Teori kontraksi dan ekspansi yang mengemuka pada masa-masa belakangan di Iran sejatinya merupakan ulasan atas pembahasan ragam bacaan atas agama. Teori ini, memiliki ragam pemaparan dan ulasan. Dua penafsiran penting dari teori bacaan beragam atas agama berhubungan dengan dua filosof besar Barat yaitu Popper dan Gadamer. Teori konstraksi dan ekspansi konsep orisinalnya diadopsi dari Gadamer (yaitu hermeneutik filosofis).
Interpretatifnya agama dengan pelbagai ulasan – baik Popperian atau Gadamerian – sepanjang bercerita tentang perbedaan dalam memahami agama adalah sesuatu yang benar dan dapat diterima. Namun ketika terlontar klaim bahwa setiap makrifat agama dan pemahaman atas agama merupakan tawanan pra-sangka-pra-sangka sehingga dengan demikian tidak ada yang disebut sebagai pemahaman tunggal adalah sebuah pepesan kosong, menyesatkan dan salah karena orang-orang yang meyakini relativitas maktifat agama pada akhirnya berujung pada relativitas agama itu sendiri.
Pertanyaan ini terdiri dari dua bagian. Bagian pertama menyinggung tentang esensi teori interpretatifnya agama. Bagian kedua, terkait dengan penilaian kita terhadap benar dan kelirunya teori ini.
Bagian Pertama:
Interpretatifnya agama sejatinya merupakan tajuk lain atas pembahasan populer dari ragam bacaan atas agama. Pembahasan ini merupakan salah satu pembahasan kebudayaan yang berkembang pada masa kiwari.

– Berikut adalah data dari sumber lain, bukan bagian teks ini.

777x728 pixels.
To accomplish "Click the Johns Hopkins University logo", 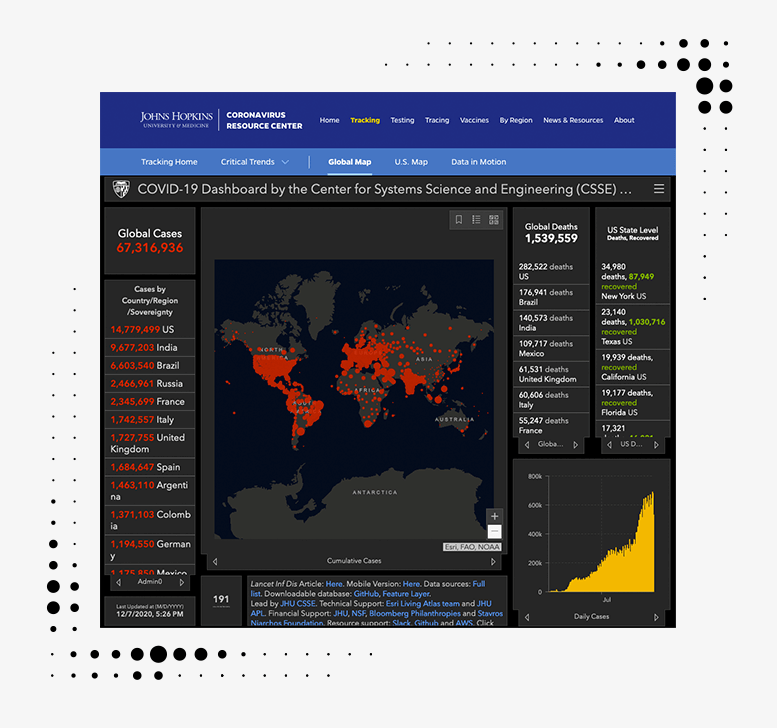I will pyautogui.click(x=176, y=120).
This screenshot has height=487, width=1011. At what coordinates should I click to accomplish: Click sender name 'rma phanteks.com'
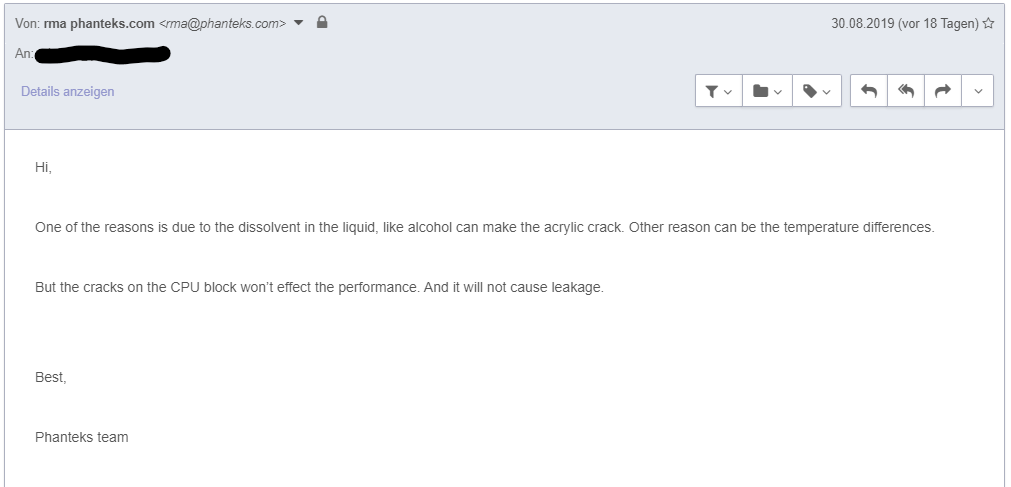click(99, 23)

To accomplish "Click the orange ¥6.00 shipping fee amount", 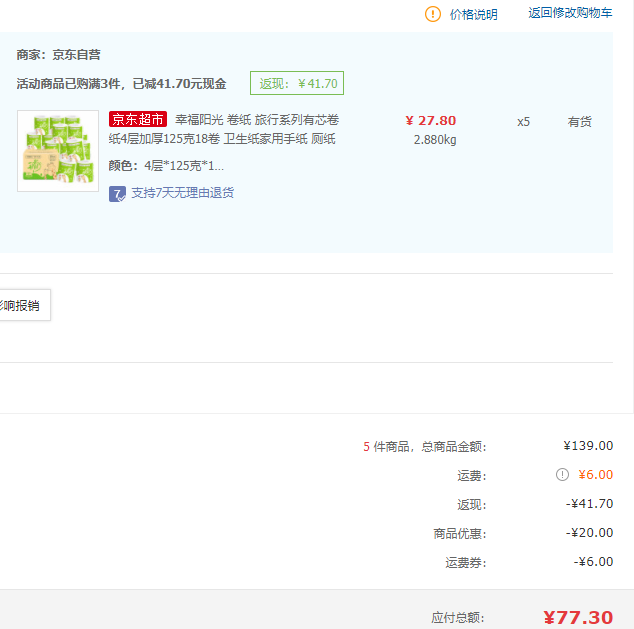I will point(595,475).
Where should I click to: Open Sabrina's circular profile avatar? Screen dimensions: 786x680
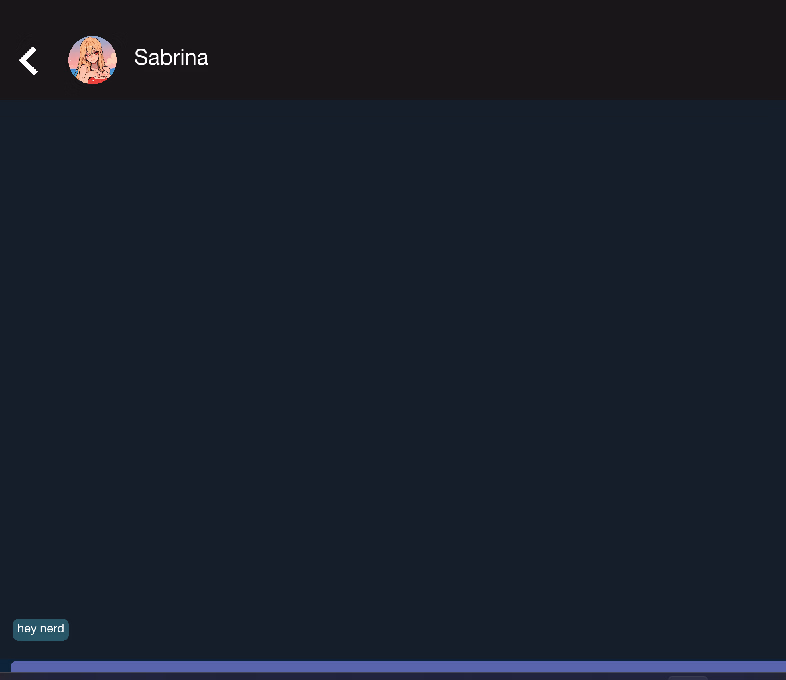(93, 60)
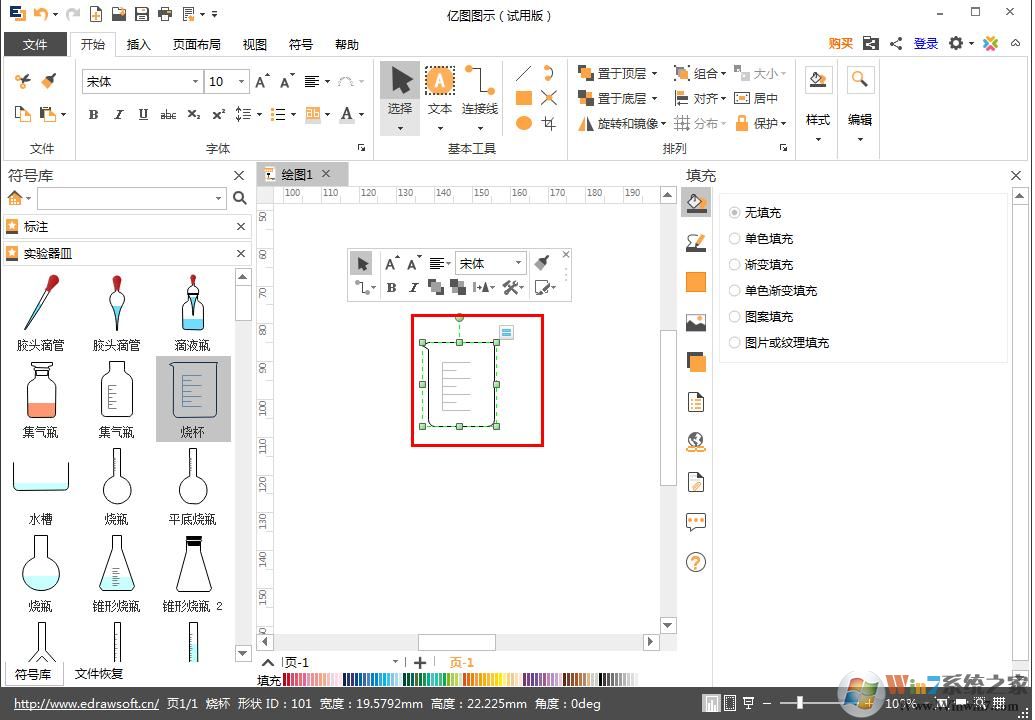Image resolution: width=1035 pixels, height=720 pixels.
Task: Select the 文本 text tool
Action: click(x=440, y=97)
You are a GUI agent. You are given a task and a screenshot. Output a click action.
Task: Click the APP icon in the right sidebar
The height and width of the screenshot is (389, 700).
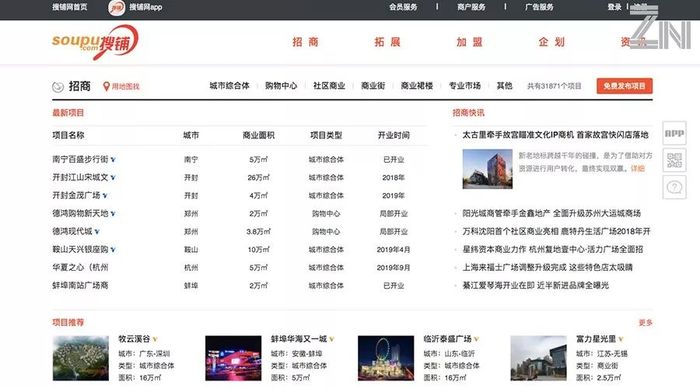click(674, 133)
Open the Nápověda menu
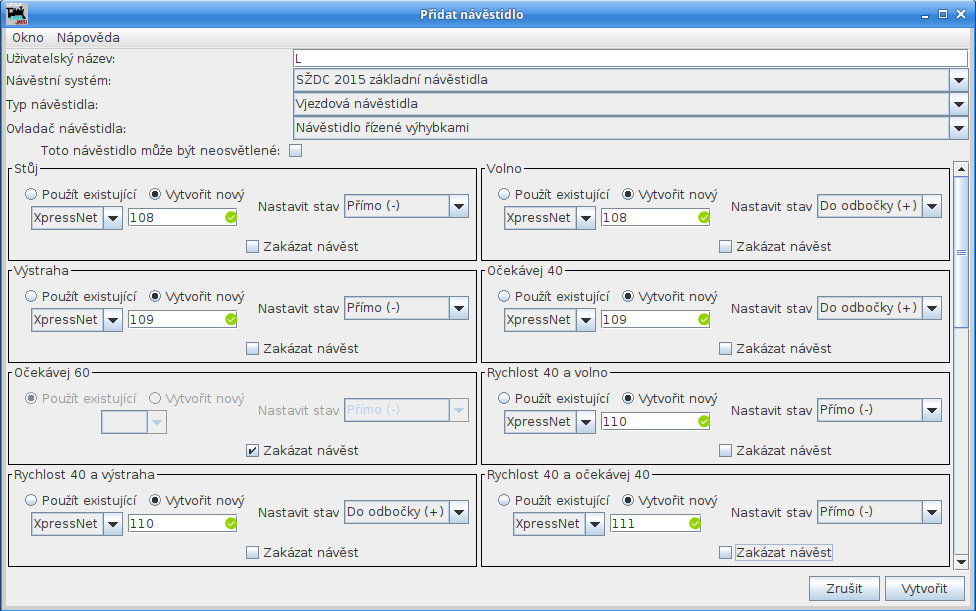This screenshot has height=611, width=976. point(88,37)
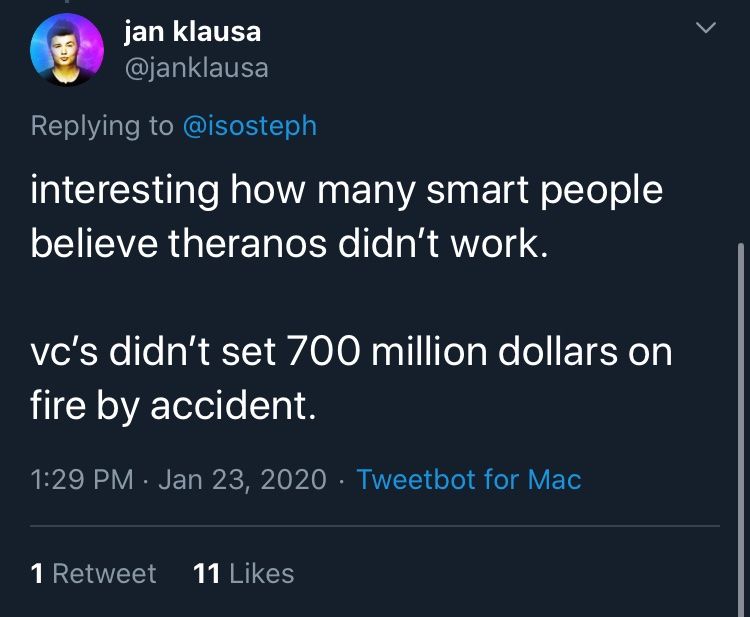
Task: Expand the tweet options chevron menu
Action: click(x=706, y=28)
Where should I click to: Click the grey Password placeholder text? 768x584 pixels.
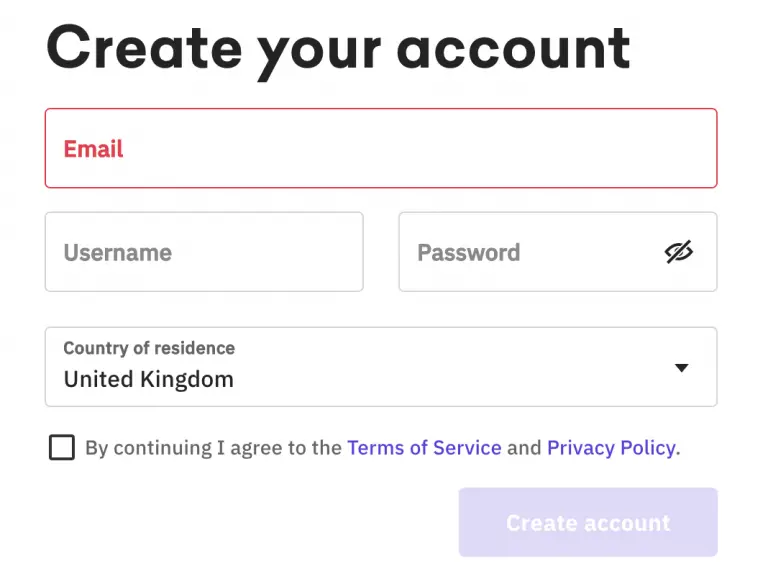(469, 253)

Dewasa ini, pembahasan ini adalah sebuah pembahasan yang berhadap-hadapan dengan pemikiran agama dan identitas lahirnya tidak menunjukkan realitas aslinya. Meski secara lahir pembahasan ini merupakan kelanjutan pembahasan kaum intelektual (rausyanfikr) agama di negara kita namun pada hakikatnya keyakinan terhadap masalah ini hasilnya tidak lain akan membuat keropos fondasi-fondasi keyakinan beragama dan pada akhirnya membuat runtuh fondasi-fondasi tersebut.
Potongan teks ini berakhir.